*What you need to do:* Your answer should consist of the complete listing, repeated verbatim.

━━━━━━━━━━━━━━━━

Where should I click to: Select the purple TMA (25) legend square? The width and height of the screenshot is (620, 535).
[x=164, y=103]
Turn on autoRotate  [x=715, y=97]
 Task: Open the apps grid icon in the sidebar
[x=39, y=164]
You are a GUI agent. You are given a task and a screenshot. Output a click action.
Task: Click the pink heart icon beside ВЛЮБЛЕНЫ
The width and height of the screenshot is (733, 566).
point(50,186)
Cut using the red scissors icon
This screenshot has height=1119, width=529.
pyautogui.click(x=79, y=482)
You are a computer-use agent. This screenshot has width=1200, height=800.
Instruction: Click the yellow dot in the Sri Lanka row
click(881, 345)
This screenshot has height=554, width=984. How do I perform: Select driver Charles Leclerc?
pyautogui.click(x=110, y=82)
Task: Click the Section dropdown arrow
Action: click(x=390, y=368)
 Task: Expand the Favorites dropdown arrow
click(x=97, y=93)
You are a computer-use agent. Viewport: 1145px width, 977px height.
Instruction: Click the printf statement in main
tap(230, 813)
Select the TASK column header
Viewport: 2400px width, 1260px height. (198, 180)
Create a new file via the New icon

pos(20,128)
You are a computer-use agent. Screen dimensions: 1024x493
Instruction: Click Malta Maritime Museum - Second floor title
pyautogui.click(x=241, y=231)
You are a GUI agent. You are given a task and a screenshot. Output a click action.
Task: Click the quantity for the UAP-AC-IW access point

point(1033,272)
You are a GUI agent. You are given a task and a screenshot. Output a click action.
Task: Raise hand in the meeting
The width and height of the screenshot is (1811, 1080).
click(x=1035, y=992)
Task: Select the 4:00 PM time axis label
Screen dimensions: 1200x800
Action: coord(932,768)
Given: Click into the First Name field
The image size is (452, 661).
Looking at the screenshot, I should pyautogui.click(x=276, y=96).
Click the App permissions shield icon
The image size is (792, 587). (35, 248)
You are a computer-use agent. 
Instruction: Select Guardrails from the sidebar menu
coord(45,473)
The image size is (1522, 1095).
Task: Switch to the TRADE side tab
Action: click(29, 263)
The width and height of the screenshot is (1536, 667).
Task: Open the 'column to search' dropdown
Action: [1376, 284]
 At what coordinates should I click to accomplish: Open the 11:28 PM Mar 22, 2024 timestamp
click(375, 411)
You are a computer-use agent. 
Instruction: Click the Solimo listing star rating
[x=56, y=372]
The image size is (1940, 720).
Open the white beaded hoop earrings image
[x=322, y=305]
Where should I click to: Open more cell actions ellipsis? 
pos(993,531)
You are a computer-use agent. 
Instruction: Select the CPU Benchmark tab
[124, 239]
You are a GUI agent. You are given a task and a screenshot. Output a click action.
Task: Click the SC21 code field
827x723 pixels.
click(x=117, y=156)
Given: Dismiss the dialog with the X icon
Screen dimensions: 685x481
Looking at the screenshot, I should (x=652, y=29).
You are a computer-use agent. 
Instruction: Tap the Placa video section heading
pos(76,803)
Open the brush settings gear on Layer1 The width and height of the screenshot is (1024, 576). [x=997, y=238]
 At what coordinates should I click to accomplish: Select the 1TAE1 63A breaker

━━━━━━━━━━━━━━━━

*Reply to the task:*
Where should I click to: Select the purple TMA (25) legend square? The width and height of the screenshot is (620, 535).
[x=164, y=103]
Turn on autoRotate  [x=715, y=97]
 Task: Open the apps grid icon in the sidebar
[x=39, y=164]
You are a GUI agent. You are given a task and a screenshot. Output a click action.
Task: Click the pink heart icon beside ВЛЮБЛЕНЫ
The width and height of the screenshot is (733, 566).
point(50,186)
Cut using the red scissors icon
This screenshot has height=1119, width=529.
pyautogui.click(x=79, y=482)
You are a computer-use agent. This screenshot has width=1200, height=800.
Instruction: Click the yellow dot in the Sri Lanka row
click(881, 345)
This screenshot has height=554, width=984. How do I perform: Select driver Charles Leclerc?
pyautogui.click(x=110, y=82)
Task: Click the Section dropdown arrow
Action: click(x=390, y=368)
 Task: Expand the Favorites dropdown arrow
click(x=97, y=93)
You are a computer-use agent. Viewport: 1145px width, 977px height.
Instruction: Click the printf statement in main
tap(230, 813)
Select the TASK column header
Viewport: 2400px width, 1260px height. (198, 180)
Create a new file via the New icon

pos(20,128)
You are a computer-use agent. Screen dimensions: 1024x493
Instruction: Click Malta Maritime Museum - Second floor title
pyautogui.click(x=241, y=231)
You are a GUI agent. You are given a task and a screenshot. Output a click action.
Task: Click the quantity for the UAP-AC-IW access point

point(1033,272)
You are a GUI agent. You are given a task and a screenshot. Output a click action.
Task: Raise hand in the meeting
The width and height of the screenshot is (1811, 1080).
click(x=1035, y=992)
Task: Select the 4:00 PM time axis label
Screen dimensions: 1200x800
Action: coord(932,768)
Given: Click into the First Name field
The image size is (452, 661).
Looking at the screenshot, I should pyautogui.click(x=276, y=96).
Click the App permissions shield icon
The image size is (792, 587). (35, 248)
You are a computer-use agent. 
Instruction: Select Guardrails from the sidebar menu
coord(45,473)
The image size is (1522, 1095).
Task: Switch to the TRADE side tab
Action: click(29, 263)
The width and height of the screenshot is (1536, 667).
Task: Open the 'column to search' dropdown
Action: [1376, 284]
 At what coordinates should I click to accomplish: Open the 11:28 PM Mar 22, 2024 timestamp
click(375, 411)
You are a computer-use agent. 
Instruction: Click the Solimo listing star rating
[x=56, y=372]
The image size is (1940, 720).
Open the white beaded hoop earrings image
[x=322, y=305]
Where should I click to: Open more cell actions ellipsis? 
pos(993,531)
You are a computer-use agent. 
Instruction: Select the CPU Benchmark tab
[124, 239]
You are a GUI agent. You are given a task and a screenshot. Output a click action.
Task: Click the SC21 code field
827x723 pixels.
click(x=117, y=156)
Given: Dismiss the dialog with the X icon
Screen dimensions: 685x481
Looking at the screenshot, I should (x=652, y=29).
You are a computer-use agent. 
Instruction: Tap the Placa video section heading
pos(76,803)
Open the brush settings gear on Layer1 The width and height of the screenshot is (1024, 576). [x=997, y=238]
 At what coordinates should I click to accomplish: Select the 1TAE1 63A breaker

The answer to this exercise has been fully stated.